CORTE DEI CONTI: TROPPE TASSE ED EVASIONE. L’ALLARME NEL RAPPORTO 2012
giu 05, 2012 | Commenti 0
Troppe tasse imposte per raggiungere gli obiettivi (tra cui il pareggio di bilancio), rischiano di innescare un circolo vizioso che blocca la crescita dell’Italia: l’eccessivo rigore impedisce al paese di far ripartire l’economia, perché frena i consumi e gli investimenti.
E’ quanto sottolineato dalla Corte dei Conti nel suo rapporto sulla finanza pubblica 2012, anticipato dal quotidiano Repubblica.
Trope tasse portano alla troppa evasione fiscale: tra Iva e Irap, l’Italia ha finito per bruciare 46 miliardi; con la stessa cifra, si potrebbe invece finalmente dar vita allo spostamento di tassazione dai redditi ai consumi che lo stesso governo Monti ha auspicato.

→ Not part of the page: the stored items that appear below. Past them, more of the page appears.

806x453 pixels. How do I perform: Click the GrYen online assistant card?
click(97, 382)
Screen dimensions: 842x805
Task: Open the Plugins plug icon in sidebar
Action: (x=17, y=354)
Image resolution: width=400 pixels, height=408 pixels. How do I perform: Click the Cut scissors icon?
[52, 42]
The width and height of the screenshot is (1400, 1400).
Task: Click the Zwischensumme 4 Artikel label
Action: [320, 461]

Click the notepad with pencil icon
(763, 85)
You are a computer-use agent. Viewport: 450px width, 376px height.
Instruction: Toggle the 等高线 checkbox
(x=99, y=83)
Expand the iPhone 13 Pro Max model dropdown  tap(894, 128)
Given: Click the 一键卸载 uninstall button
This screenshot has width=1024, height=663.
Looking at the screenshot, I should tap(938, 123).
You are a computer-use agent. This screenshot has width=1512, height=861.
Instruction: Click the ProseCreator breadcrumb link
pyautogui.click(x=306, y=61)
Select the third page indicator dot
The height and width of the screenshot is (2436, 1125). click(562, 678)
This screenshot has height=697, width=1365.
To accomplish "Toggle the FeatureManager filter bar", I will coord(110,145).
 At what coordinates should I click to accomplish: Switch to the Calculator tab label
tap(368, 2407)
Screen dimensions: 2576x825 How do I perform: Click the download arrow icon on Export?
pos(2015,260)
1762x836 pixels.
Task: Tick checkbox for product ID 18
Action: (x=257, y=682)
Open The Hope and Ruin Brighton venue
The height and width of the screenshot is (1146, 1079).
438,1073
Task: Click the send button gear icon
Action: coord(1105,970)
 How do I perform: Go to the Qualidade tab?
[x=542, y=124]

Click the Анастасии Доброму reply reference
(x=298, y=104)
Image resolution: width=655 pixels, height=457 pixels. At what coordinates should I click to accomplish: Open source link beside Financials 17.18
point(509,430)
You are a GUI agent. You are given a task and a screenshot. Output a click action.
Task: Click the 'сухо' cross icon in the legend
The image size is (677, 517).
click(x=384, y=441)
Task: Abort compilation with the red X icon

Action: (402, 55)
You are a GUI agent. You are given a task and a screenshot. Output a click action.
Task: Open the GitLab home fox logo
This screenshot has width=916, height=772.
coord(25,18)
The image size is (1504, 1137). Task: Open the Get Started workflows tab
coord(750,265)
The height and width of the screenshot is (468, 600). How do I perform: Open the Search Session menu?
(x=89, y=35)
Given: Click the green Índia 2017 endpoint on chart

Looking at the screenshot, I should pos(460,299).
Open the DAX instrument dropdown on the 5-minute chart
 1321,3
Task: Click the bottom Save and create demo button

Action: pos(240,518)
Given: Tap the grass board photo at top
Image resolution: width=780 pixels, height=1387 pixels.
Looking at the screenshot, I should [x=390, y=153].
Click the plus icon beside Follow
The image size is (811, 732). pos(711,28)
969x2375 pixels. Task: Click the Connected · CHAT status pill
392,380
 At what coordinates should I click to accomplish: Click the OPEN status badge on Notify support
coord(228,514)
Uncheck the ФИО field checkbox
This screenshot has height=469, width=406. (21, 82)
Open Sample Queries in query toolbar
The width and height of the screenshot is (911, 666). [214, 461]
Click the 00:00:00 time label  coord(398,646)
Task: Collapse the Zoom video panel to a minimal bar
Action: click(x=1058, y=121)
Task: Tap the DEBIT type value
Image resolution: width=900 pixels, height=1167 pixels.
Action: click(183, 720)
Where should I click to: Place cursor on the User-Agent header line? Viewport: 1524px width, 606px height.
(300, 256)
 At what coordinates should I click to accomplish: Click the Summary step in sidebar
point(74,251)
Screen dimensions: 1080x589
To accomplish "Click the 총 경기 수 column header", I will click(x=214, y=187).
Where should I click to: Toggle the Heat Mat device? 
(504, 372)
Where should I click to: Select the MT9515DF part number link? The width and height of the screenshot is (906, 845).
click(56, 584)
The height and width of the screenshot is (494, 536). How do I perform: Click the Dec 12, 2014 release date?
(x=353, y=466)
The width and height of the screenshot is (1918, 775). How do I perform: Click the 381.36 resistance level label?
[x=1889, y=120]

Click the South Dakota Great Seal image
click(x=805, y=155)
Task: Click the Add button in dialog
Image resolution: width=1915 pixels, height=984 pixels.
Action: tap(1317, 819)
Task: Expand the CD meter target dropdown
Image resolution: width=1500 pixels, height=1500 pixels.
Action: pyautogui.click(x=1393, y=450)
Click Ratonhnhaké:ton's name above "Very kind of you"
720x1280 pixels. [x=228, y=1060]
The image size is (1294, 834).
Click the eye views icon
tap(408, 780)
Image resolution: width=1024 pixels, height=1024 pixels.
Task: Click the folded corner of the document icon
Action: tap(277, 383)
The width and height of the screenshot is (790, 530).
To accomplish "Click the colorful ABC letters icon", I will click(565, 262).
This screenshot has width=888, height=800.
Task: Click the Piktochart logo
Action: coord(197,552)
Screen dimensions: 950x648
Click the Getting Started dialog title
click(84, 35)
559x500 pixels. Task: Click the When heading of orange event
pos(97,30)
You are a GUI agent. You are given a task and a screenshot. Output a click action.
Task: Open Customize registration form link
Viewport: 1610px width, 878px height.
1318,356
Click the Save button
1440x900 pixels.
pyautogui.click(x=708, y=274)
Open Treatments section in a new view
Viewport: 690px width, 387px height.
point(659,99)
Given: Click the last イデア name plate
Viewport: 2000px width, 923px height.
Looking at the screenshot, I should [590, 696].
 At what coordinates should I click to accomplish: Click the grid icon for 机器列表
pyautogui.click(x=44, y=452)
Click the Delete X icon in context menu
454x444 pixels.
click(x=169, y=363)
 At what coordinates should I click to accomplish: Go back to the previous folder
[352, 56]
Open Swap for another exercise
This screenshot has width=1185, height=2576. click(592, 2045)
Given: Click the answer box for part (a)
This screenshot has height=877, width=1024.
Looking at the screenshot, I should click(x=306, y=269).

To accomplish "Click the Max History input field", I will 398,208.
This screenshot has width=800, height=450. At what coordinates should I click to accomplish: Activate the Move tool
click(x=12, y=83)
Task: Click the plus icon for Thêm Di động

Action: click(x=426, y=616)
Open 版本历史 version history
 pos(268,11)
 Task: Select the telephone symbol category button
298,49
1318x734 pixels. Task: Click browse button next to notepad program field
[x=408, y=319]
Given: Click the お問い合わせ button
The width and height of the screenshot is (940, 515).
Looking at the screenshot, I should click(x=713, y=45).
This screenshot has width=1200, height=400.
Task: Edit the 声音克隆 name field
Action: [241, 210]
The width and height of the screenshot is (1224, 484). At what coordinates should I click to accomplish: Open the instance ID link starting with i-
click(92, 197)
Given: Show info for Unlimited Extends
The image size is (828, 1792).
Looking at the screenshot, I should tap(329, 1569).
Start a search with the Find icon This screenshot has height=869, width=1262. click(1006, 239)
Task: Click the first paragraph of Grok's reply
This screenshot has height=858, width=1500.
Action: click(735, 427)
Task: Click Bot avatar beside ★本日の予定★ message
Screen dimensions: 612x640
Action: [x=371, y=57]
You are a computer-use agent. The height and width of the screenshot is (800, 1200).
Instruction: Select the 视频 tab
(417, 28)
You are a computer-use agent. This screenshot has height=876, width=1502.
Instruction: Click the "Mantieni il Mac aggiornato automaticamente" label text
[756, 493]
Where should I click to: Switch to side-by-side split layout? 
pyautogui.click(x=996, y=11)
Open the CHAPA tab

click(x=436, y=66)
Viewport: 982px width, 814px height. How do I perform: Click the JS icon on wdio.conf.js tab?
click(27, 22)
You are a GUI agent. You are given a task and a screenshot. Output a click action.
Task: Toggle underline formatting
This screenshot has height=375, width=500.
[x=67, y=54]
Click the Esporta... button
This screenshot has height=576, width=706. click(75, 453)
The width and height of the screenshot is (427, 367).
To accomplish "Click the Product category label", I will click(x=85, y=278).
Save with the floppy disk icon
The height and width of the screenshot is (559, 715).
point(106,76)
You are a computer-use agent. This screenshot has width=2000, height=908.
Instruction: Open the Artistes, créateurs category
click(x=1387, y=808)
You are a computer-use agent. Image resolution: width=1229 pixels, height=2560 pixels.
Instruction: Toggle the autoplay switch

Nel suo rapporto la Corte dei Conti evidenzia il rischio di un’elevata pressione fiscale che potrebbe portare ad un ulteriore rallentamento dell’economia: “impulsi recessivi che una maggiore imposizione trasmette all’economia reale”, spiega. “Il 2011 ci ha consegnato la realtà di un sistema impositivo ancora distante dal modello europeo: segnato dalla coesistenza di un’elevata pressione fiscale e di un elevatissimo tasso di evasione”, si legge ancora nel rapporto.